Although blockaders generally maintained a disciplined non-violence stance, Law recounts many instances of aggression by pro-dam forces, including once when he escaped from a hydro workers' camp after being captured by a driver.

Law grounds the campaign in its political and economic context, explaining how heavy industry, such as the owners of aluminium and zinc smelters and pulp-and-paper mills, were driving the plan for 39 dams to be constructed in Tasmania to generate cheap electricity.

These companies formed a "formidable alliance" with the powerful Hydro-Electric Commission, certain unions and the state government to drive forward the hydro-industrialisation policy, and to question this in the small island state at the time was "political heresy".

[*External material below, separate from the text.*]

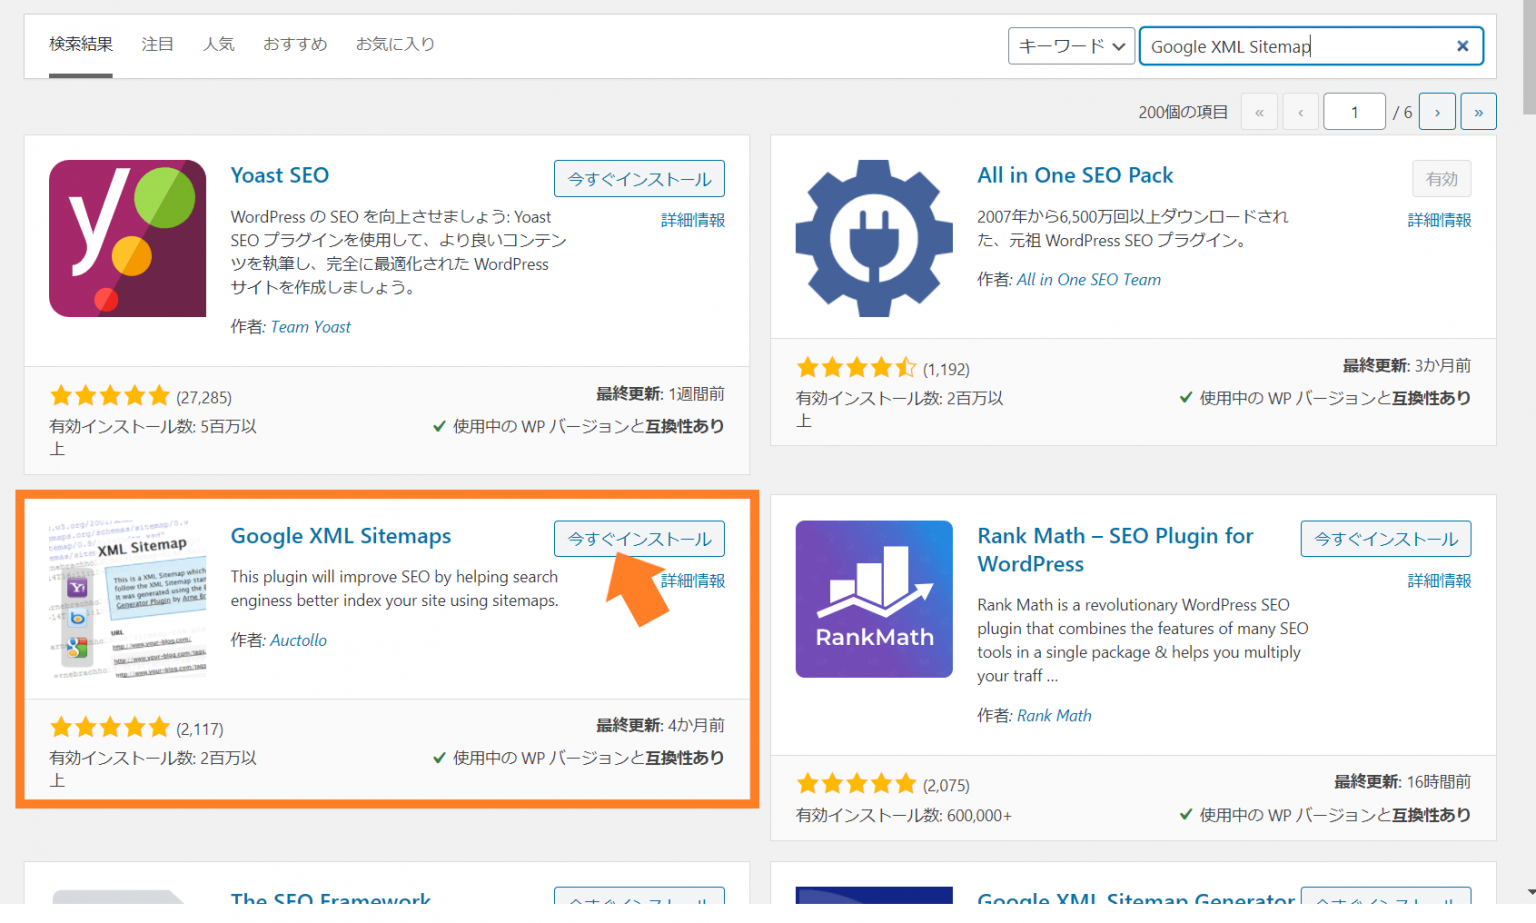Click the Yoast SEO plugin logo

(127, 238)
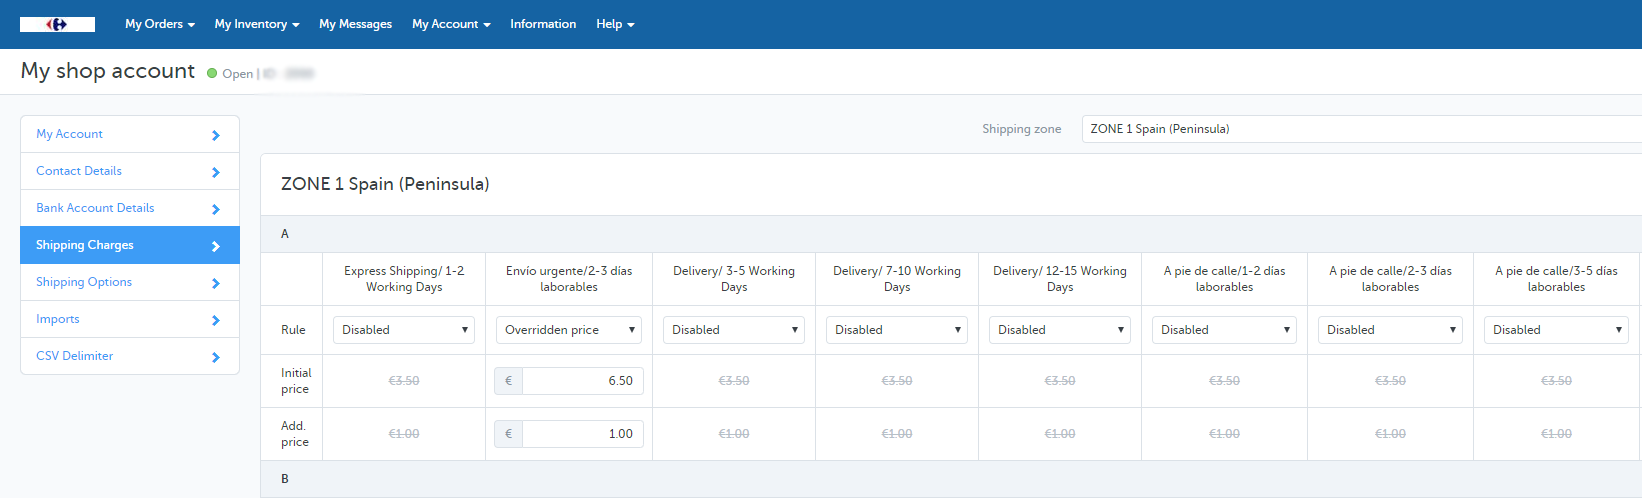Select Shipping Charges in the sidebar
This screenshot has height=498, width=1642.
(x=130, y=245)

Law highlights some of the innovations in environmental campaigning that came out of the Franklin campaign, such as the use of opinion polls to demonstrate community opposition, the use of single-issue marginal seat election campaigning and of course the strategy of direct-action blockading combined with mass demonstrations in the cities.

Law effectively portrays the ups and downs of being a committed grassroots activist, but no doubt leaves readers inspired. He notes that once work had been started on the dam, "The antidote to despair was action", and that even in the face of impossible obstacles, activists gave each other hope.

The roles of some key women who helped to lead and carry out the campaign are given prominence.

The saving of the Franklin means the story has a happy ending, yet Law urges us to continue the fight for the wilderness that is still under assault, saying that "The biggest and fastest destroyer of wild country in Tasmania today is logging". As one of the original 20 defendants in Gunns' law suit against environmentalists, Law is personally feeling the wrath of the giant logging company's quest for profits.

He points out that the support by governments for Gunns' proposed Tamar Valley pulp mill, has ignited a huge fight on the scale of the Franklin campaign.

He laments that "Governments everywhere let down the people they represent by backing resource-hungry corporations".